Pada 2 Februari 2024, Dana Moneter Internasional (IMF) memperkirakan, selama satu dekade ke depan, permintaan perumahan baru di China akan turun 30-60 persen dibandingkan sebelum pandemi Covid-19. Situasi ini akan menyulitkan Pemerintah China mendorong peningkatan pertumbuhan ekonomi mengingat sektor tersebut menyumbang sekitar seperempat PDB China.
”Tanpa paket kebijakan restrukturisasi yang komprehensif untuk sektor properti yang bermasalah, investasi real estate bisa turun lebih dari yang diperkirakan. Situasi itu berimplikasi negatif terhadap pertumbuhan dalam negeri dan mitra dagang,” kata Henry Hoyle, ekonom Departemen Asia dan Pasifik IMF, dalam laporannya bertajuk ”China’s Real Estate Sector: Managing the Medium-Term Slowdown”.

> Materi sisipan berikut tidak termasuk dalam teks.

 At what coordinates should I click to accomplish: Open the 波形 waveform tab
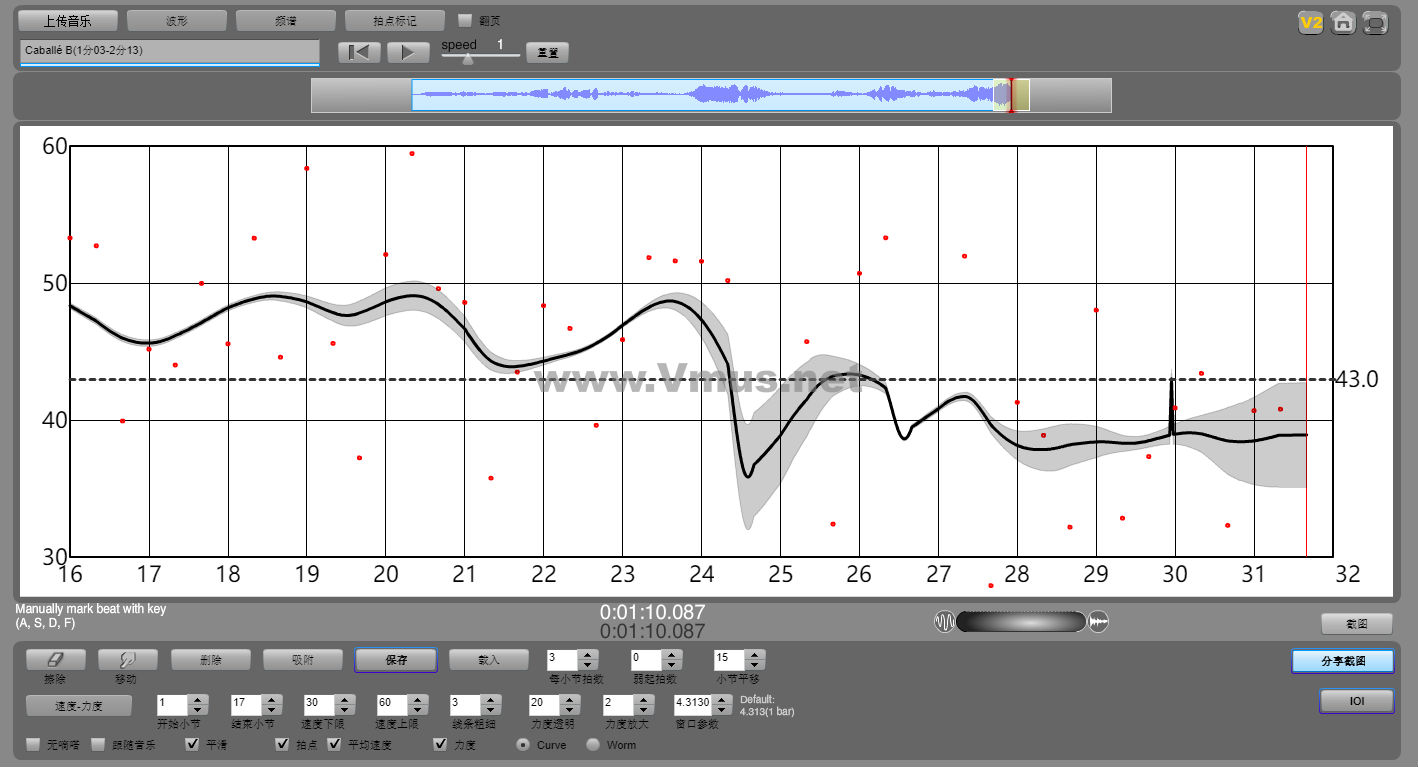pyautogui.click(x=176, y=20)
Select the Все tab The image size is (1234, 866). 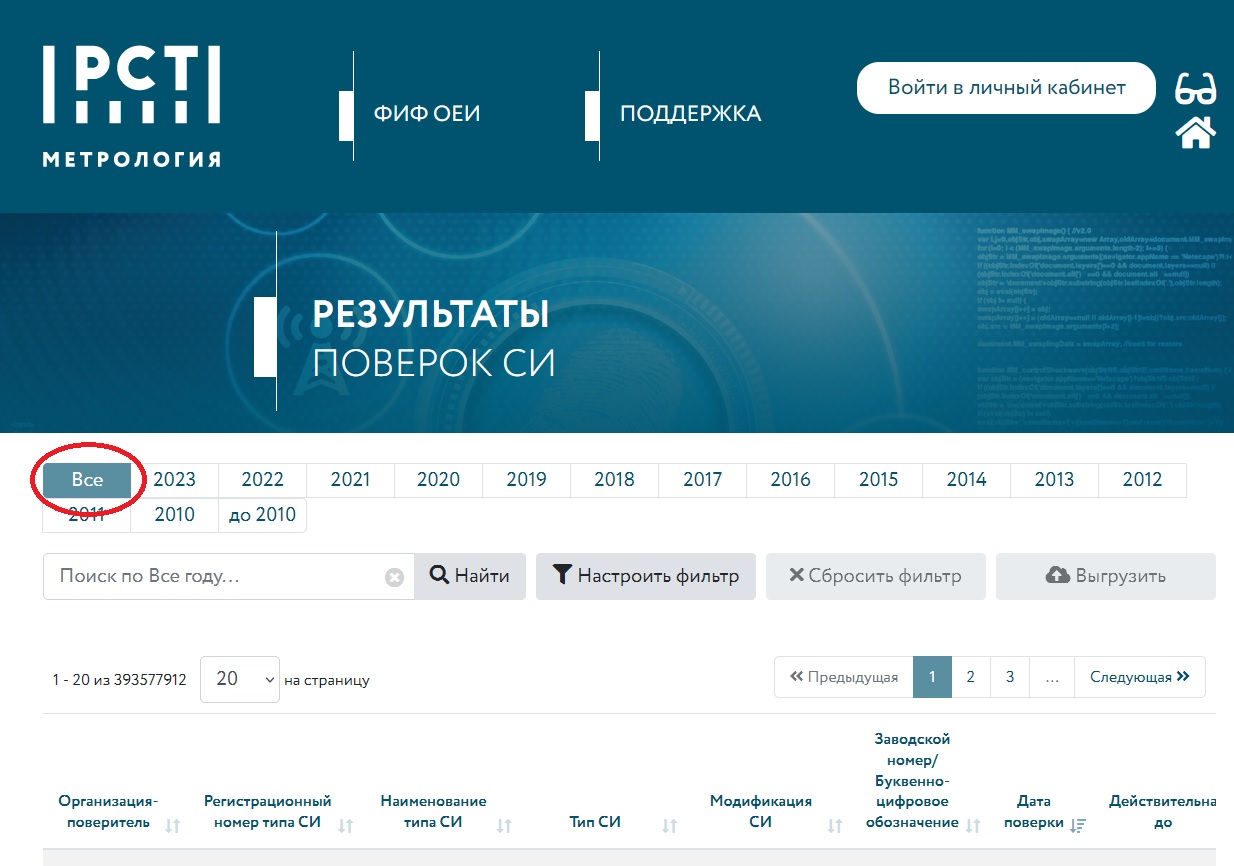coord(87,480)
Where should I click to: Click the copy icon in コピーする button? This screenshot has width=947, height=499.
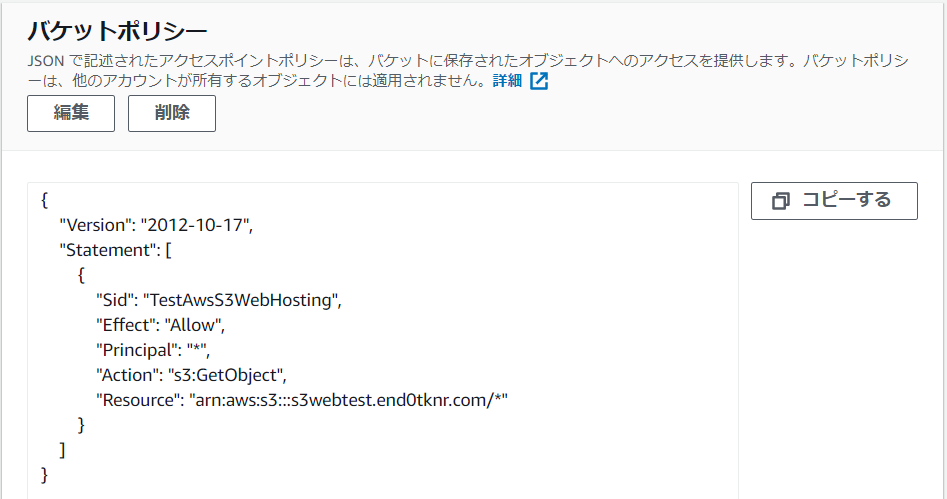pyautogui.click(x=781, y=201)
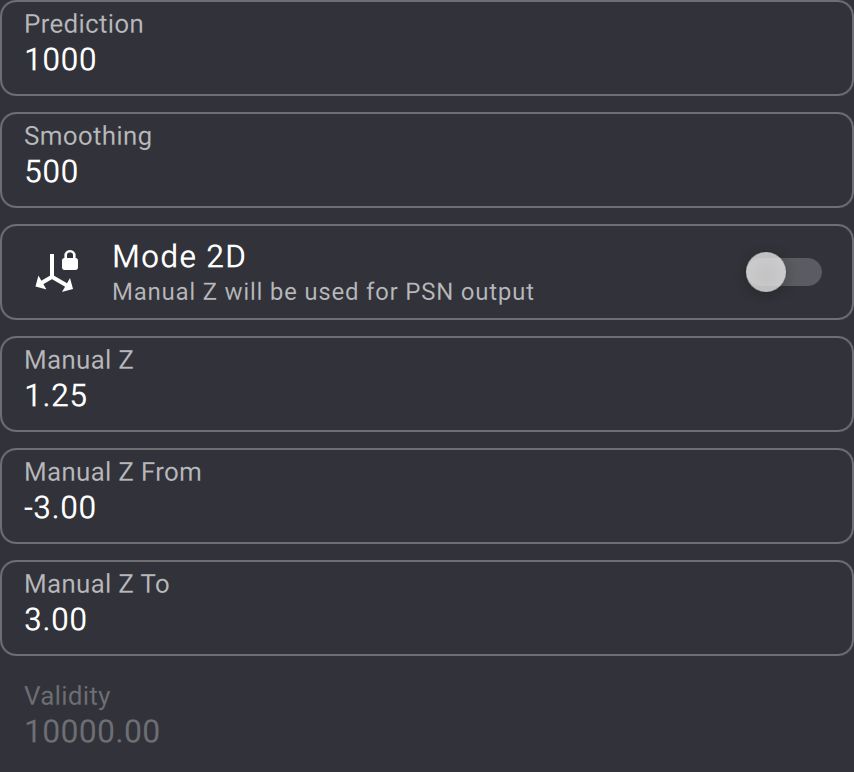The height and width of the screenshot is (772, 854).
Task: Focus the Manual Z From field
Action: (x=426, y=496)
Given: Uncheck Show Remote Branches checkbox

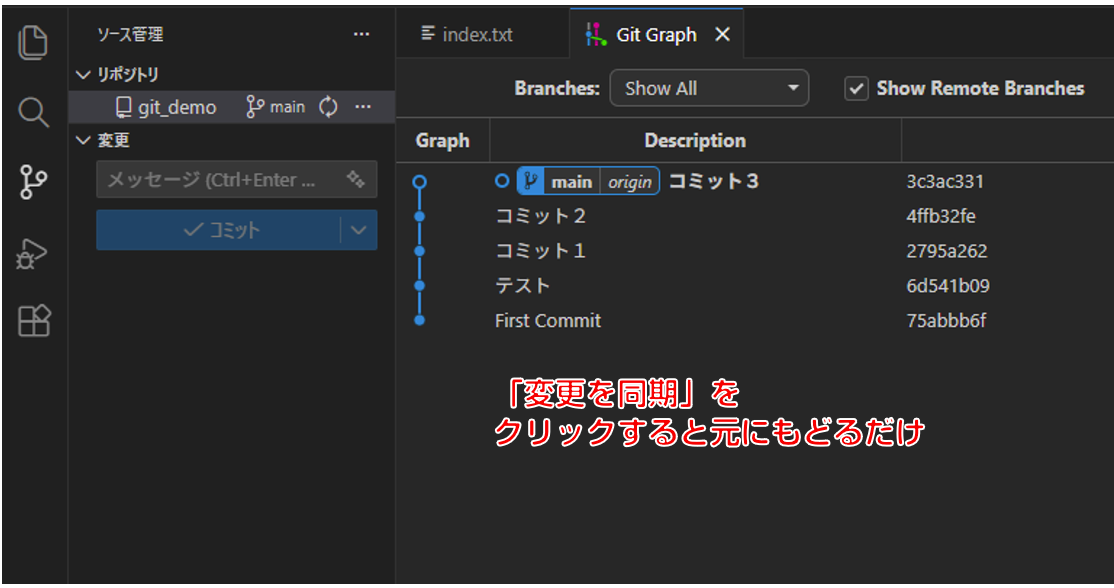Looking at the screenshot, I should pos(856,89).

Dalam laporan tersebut juga disebutkan, pasar properti China bakal menghadapi tekanan tambahan di tahun-tahun mendatang. Tekanan itu berasal dari faktor struktural, khususnya perubahan demografi. Kebutuhan akan tambahan perumahan baru akan berkurang di tahun-tahun mendatang seiring dengan penurunan populasi dan melambatnya urbanisasi.
IMF memproyeksikan, pertumbuhan ekonomi China pada 2024 dan 2025 masing-masing sebesar 4,6 persen dan 4,1 persen. Perkiraan itu lebih rendah dibandingkan pertumbuhan ekonomi pada 2023 yang sebesar 5,2 persen. Hingga 2028, pertumbuhan ekonomi negara tersebut diperkirakan terus turun menjadi 3,4 persen.
Kami perkirakan dampak penurunan ekonomi China sebesar 1 persen akan menurunkan pertumbuhan ekonomi Indonesia sebesar 0,02-0,1 persen.
Menurut Irman, krisis properti di China telah berefek ke sektor-sektor ekomomi lain. Krisis tersebut menyebabkan daya beli masyarakat China turun sehingga menyebabkan permintaan sejumlah produk industri dan investasi di China turun.
Hal itu tidak hanya berdampak pada impor, tetapi juga pertumbuhan ekonomi negara tersebut. Jika ekonomi China melambat, ekonomi dunia dan Indonesia juga akan terimbas.
”Kami perkirakan dampak penurunan ekonomi China sebesar 1 persen akan menurunkan pertumbuhan ekonomi Indonesia sebesar 0,02-0,1 persen,” katanya.
Untuk itu, kata Imran, Indonesia perlu mencermati dan mengantisipasi perkembangan perekonomian China. Selain terus menumbuhkan pasar ekspor baru, Indonesia perlu memperkuat konsumsi dan investasi dalam negeri yang merupakan komponen besar pertumbuhan ekonomi nasional.